For mouse heart tissues, formalin-fixed paraffin-embedded hearts were sectioned at 4 µm in at least 10 different levels >70 µm apart. Sections were de-paraffinized and rehydrated. Antigen retrieval was performed in boiling 0.1 M sodium citrate buffer at pH 6.0 for 20 min. Samples were permeabilized in 0.5% Triton X-100 for 10 min and blocked in 10% goat serum (Abcam) for 1 h. Primary antibodies were diluted in 2% bovine serum albumin (BSA, Roche) and added overnight at 4 °C. The primary antibodies used were the following: sarcomeric α-actinin (Invitrogen MA1-22863; 1:200), cardiac troponin I (Abcam ab47003; 1:250), GFP (Abcam ab6556; 1:2,000), γH2AX (Sigma 05-636; 1:400), BrdU (Abcam ab6326; 1:250), and mCherry (Abcam ab167453; 1:400). BrdU staining was performed as previously described31. EdU staining was performed with the Click-iT EdU Alexa Fluor 594 Imaging Kit (Invitrogen C10339) before nuclear staining with Hoechst 33342 (Invitrogen H3570). Single images and scans were obtained using a Nikon Ti microscope and analyzed using the NIS Elements 6.9.0 software.
In the case of EdU and BrdU quantification, random single images were acquired throughout the ventricle. Wheat germ agglutinin (Invitrogen W32466) was added to help with CM nuclei identification, and approximately 500 CM nuclei per animal were considered.
For GFP quantification, large image scans from at least four levels were considered (whole ventricle in case of intraperitoneal or intravenous injection, injected area in case of intramyocardial injection). GFP and α-actinin areas were measured by thresholding the images using the Fiji 1.54f (ImageJ) imaging software and expressed as percentages. For the myocardial infarction study, the number of GFP-positive CMs in four consecutive levels was quantified.
CM nucleation analysis
Hearts were perfused with 1% PFA and fixed in 4% PFA for at least 2 days. The infarct border zone of the left ventricle was processed as in ref. 70. In brief, after overnight incubation in 50% KOH and a wash in PBS 10×, the tissue was gently crushed and vortexed to release the cells, which were pelleted with 1,500 g centrifugation and washed two additional washes in 4% FBS in PBS. After permeabilization with 0.5% Triton X-100, anti-GFP (Sigma SAB1305545; 1:100) and anti-connexin 43 (Abcam ab11370; 1:500) were used in 2% BSA for 2 h. After a wash in 4% FBS, the cells were incubated with secondary antibodies (Invitrogen A31571 and A21207) for 1 h in PBS. Cells were then plated with Hoechst (Invitrogen H3570; 1:5,000) and imaged with Operetta CLS high-content screening microscope (Perkin Elmer) with a Zeiss ×20 objective (NA = 0.4) at 6 different planes 5 µm apart. Only intact CMs were considered for the number of nuclei analysis. Non-CM nuclei were excluded based on Z position and size. GFP is present also in the nuclei of a positive CM.
Animals
All animal procedures were carried out in accordance with Italian and European laws and policies (Directive 2010/63/EU of the European Parliament and of the Council of 22 September 2010 on the Protection of Animals Used for Scientific Purposes) with the approval of ICGEB Animal Welfare Board and the Italian Minister of Health. CD1 mice (Envigo) and Z/EG mice27 (The Jackson Laboratory 003920) were housed in the ICGEB Animal Facility in individually ventilated cages under controlled environmental conditions (12 h of light/dark cycle, at approximately 21 °C and humidity 55 ± 10%). The mice were provided with standard laboratory food and water ad libitum.
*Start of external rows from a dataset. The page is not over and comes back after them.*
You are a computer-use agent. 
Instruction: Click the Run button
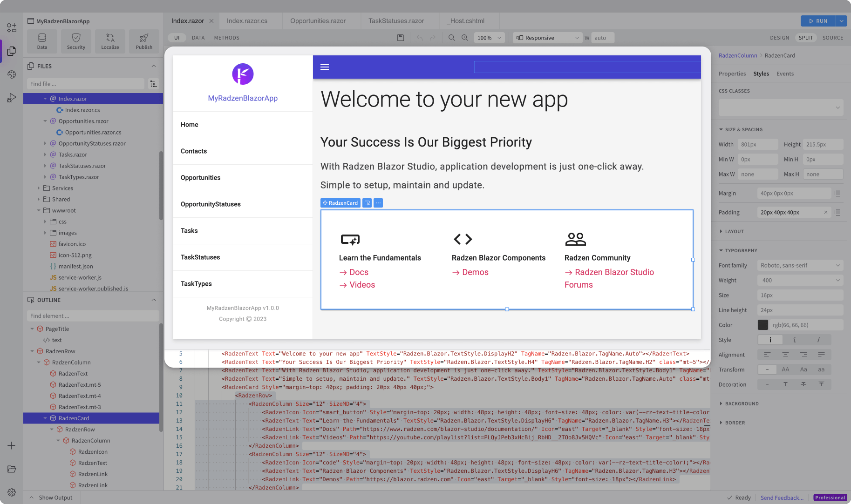coord(818,21)
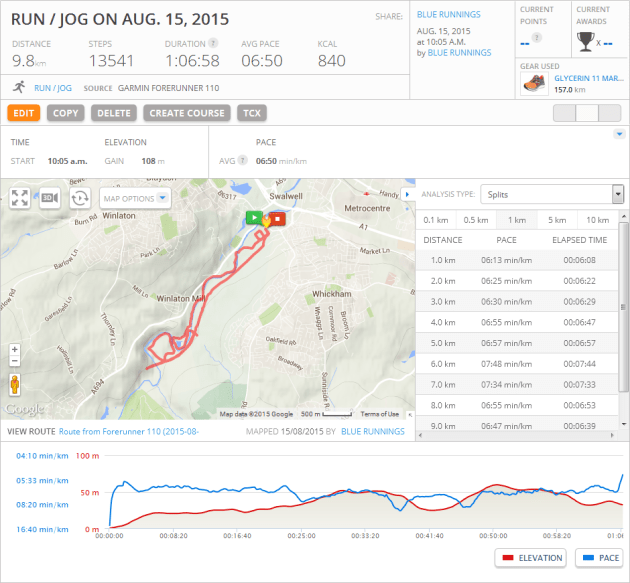630x583 pixels.
Task: Zoom in on the map
Action: [x=15, y=351]
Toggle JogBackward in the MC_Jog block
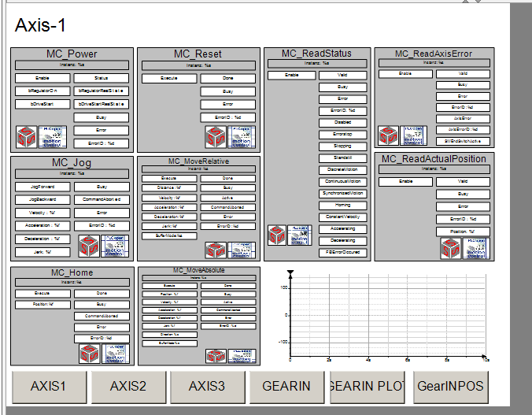 click(42, 199)
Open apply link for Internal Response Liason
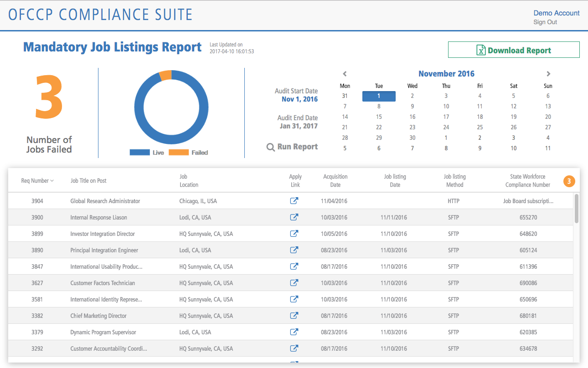Viewport: 588px width, 368px height. pyautogui.click(x=294, y=217)
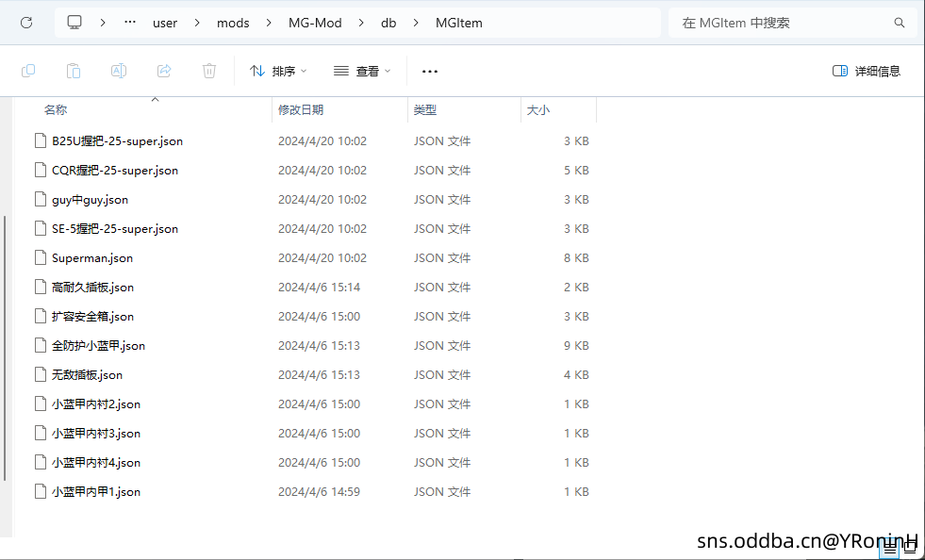Click the Share icon in toolbar
This screenshot has height=560, width=925.
point(164,71)
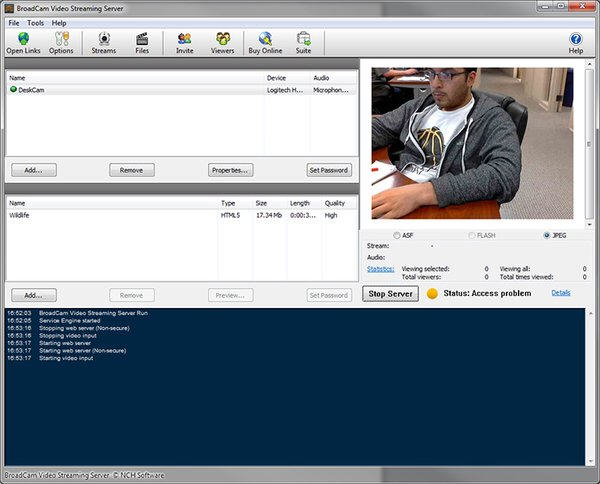The width and height of the screenshot is (600, 484).
Task: Open Help icon at toolbar right
Action: coord(576,39)
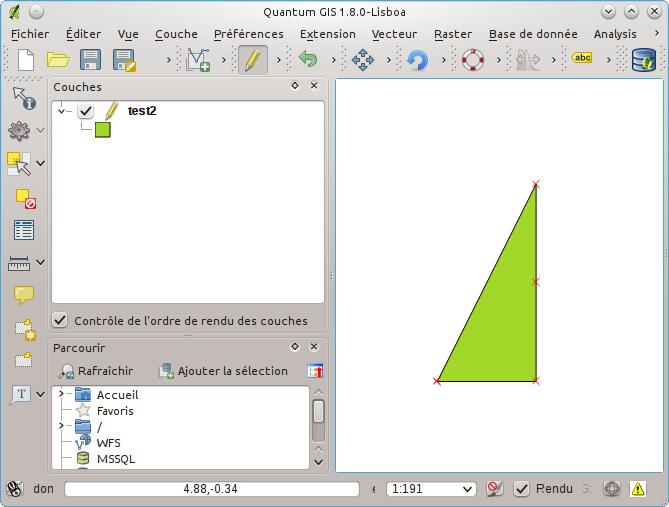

BrdU and EdU were dissolved in saline at 10 mg ml−1 concentration and administered by intraperitoneal injection using an insulin syringe with a 30G needle. For the dose–response study, doses ranging from 5 to 150 mg kg−1 were administered in a single injection. For all other studies, repeated injections of 20 mg kg−1 of the agent were administered every other day for 30 or 15 days.
Apical resection in neonatal mice
Heart apical resection was performed according to an established protocol71. In brief, Z/EG male and female P1 mouse pups were anesthetized with hypothermia by placing them indirectly on ice for 4 min. During thoracotomy, the heart was exposed, and resection of ∼15–20% of the apical part of the heart with rupture of the left ventricular chamber was performed. Thoracotomy and exposure of the heart alone served as a sham operation. The incisions were closed with 8–0 nylon sutures, and the pups were allowed to recover in a warm environment (heat was provided by a pad and a lamp) until they awakened and resumed normal breathing. The survival rate reached 70% for resected and 98% for sham-operated mice. Resections larger than 20% typically resulted in the pup’s death. Mice received intraperitoneal injection of 1 × 1011 AAV9 vector particles with an insulin syringe with a 30G needle.
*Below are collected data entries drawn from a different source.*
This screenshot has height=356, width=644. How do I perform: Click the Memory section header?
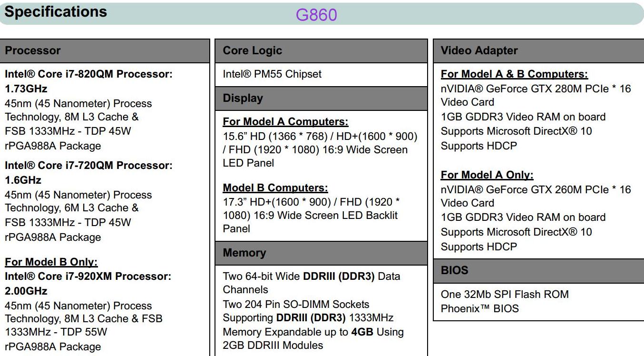pos(322,253)
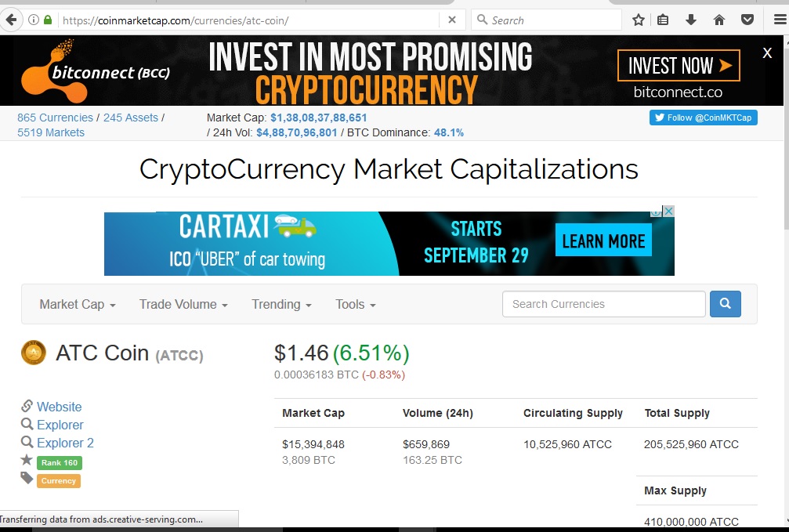The image size is (789, 532).
Task: Open the Firefox downloads arrow
Action: (691, 20)

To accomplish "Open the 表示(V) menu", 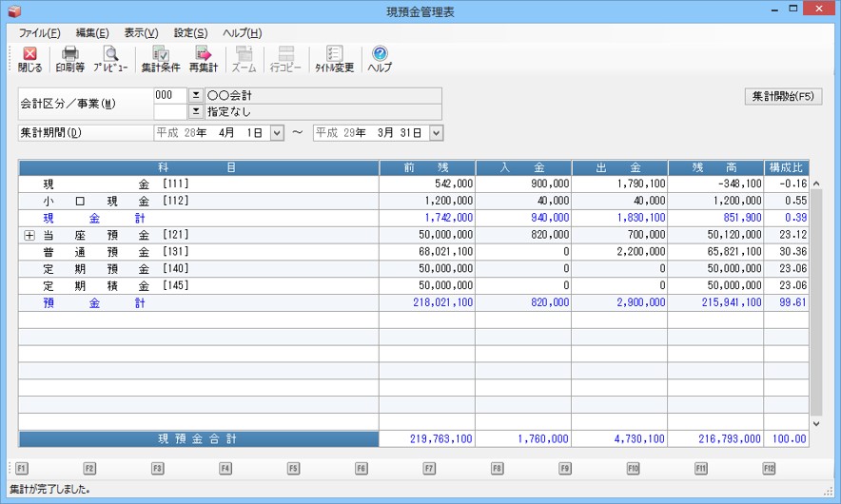I will [x=141, y=33].
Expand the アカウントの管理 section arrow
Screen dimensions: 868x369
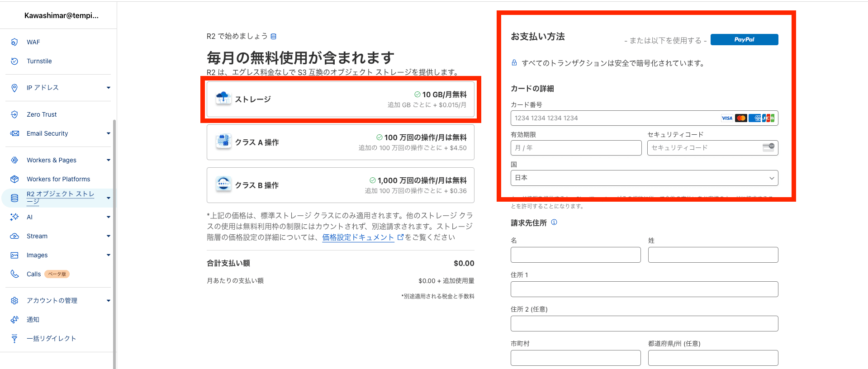click(108, 301)
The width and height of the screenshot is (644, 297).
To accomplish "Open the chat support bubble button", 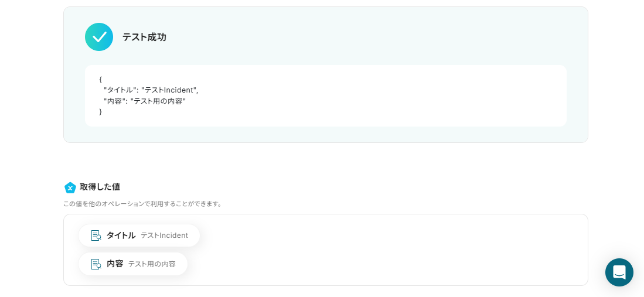I will [x=619, y=272].
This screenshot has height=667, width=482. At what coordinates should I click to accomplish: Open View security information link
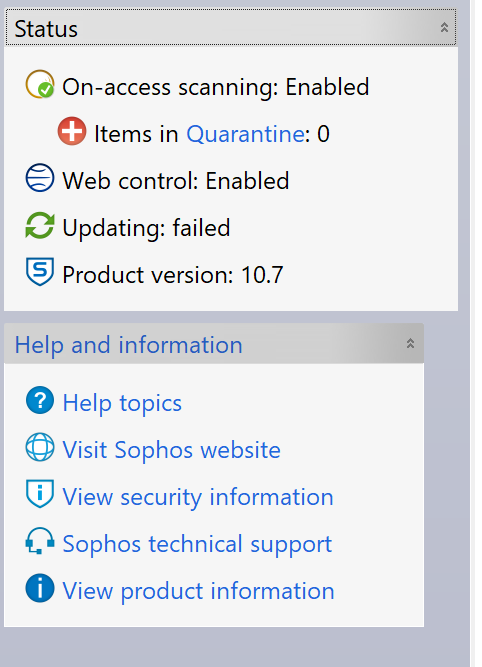point(198,496)
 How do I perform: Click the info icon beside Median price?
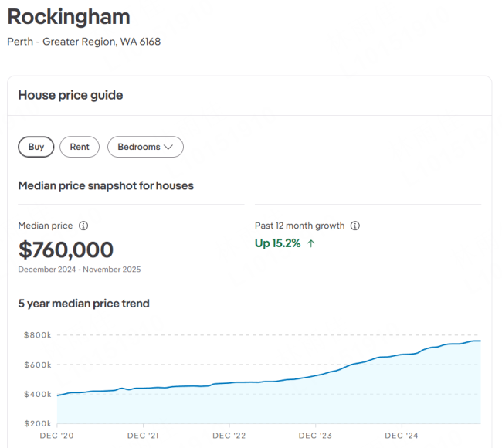pos(83,226)
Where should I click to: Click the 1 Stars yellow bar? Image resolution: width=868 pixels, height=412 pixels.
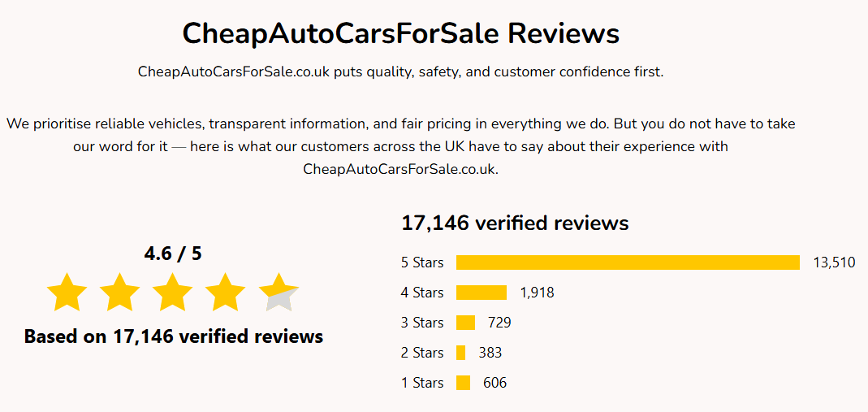(x=463, y=383)
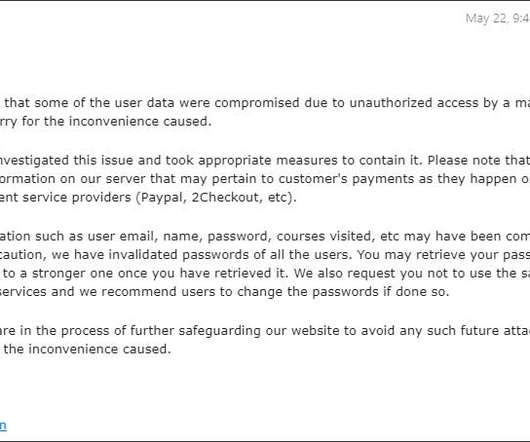The image size is (530, 442).
Task: Click the May 22 message timestamp
Action: tap(498, 18)
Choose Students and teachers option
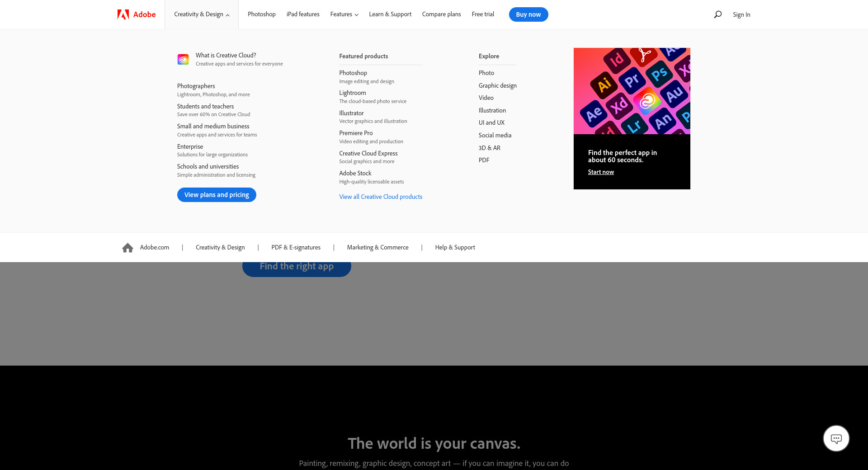 coord(205,107)
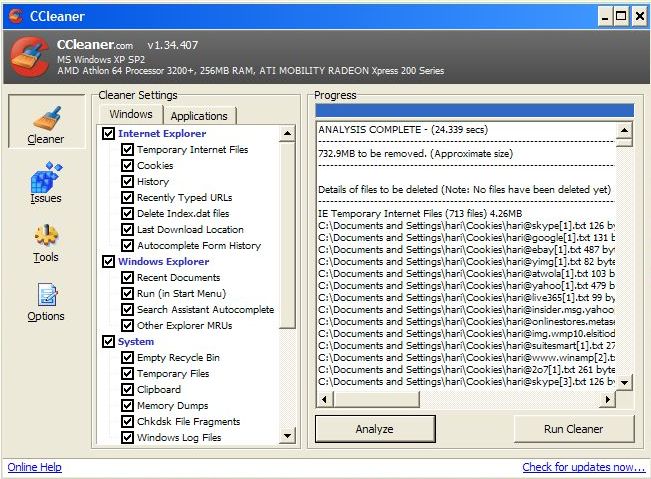Toggle the Windows Explorer group checkbox

[x=109, y=262]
Intramyocardial and tail vein injection of AAV9 vectors
Adult, 10- to 12-week-old male and female Z/EG mice were anesthetized by intraperitoneal injection of 100 mg kg−1 ketamine and 40 mg kg−1 xylazine. Mice were intubated with a 22G cannula that was connected to a mechanical lung ventilator and placed on a temperature-controlled heating pad to prevent loss of body temperature. After confirmation of lack of a withdrawal response to tail and toe pinch, the chest was opened; the heart was exposed by incision of the fourth intercostal space, and the pericardial sac was opened. A maximum of 30 μl of AAV9 vector solution (5 × 1010 viral genomes) was administered by direct intramyocardial injection into the free wall of the left ventricle, using an insulin syringe with a 30G needle. Then, the intercostal space and all incisions were repaired with 6–0 nylon monofilament suture. The mouse was extubated to re-establish normal, unassisted breathing.
Adult, 10- to 12-week-old Z/EG mice were administered with AAV9 vectors by intravenous injection via a tail vein. A bolus injection of 1 × 1011 of AAV9 viral genomes was administered with an insulin syringe with a 30G needle in a volume not exceeding 4 µl per gram of body weight. Injections were performed on awake mice placed in an appropriate restrainer.
For the experiments in pregnant female mice, AAV vectors were administered 4 days before mating.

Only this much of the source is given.